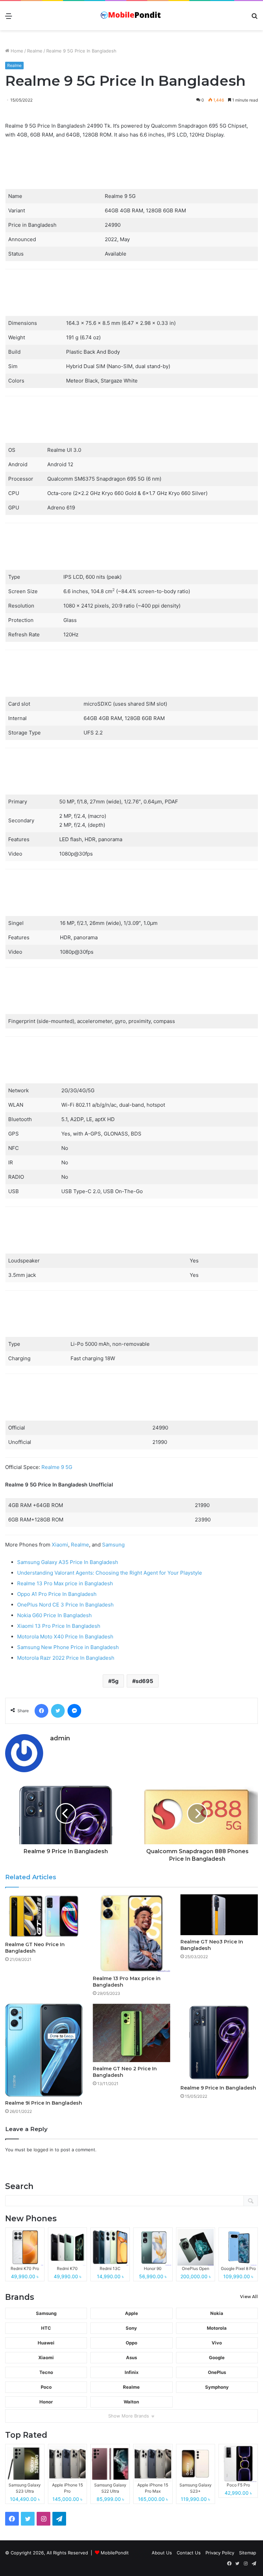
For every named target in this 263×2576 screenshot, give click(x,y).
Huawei (46, 2342)
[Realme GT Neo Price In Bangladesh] (44, 1916)
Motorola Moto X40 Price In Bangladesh (65, 1636)
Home (16, 51)
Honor (46, 2401)
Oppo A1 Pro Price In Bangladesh (57, 1594)
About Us (162, 2552)
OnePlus (217, 2372)
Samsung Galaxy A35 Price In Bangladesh (67, 1562)
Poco (46, 2387)
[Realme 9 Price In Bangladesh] (219, 2042)
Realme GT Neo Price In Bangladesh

####

Activity: Your task is to write out the lines from the one with "Poco (46, 2387)" through the end of the records, exactly and with nothing added.

Exercise response:
Poco (46, 2387)
[Realme 9 Price In Bangladesh] (219, 2042)
Realme GT Neo Price In Bangladesh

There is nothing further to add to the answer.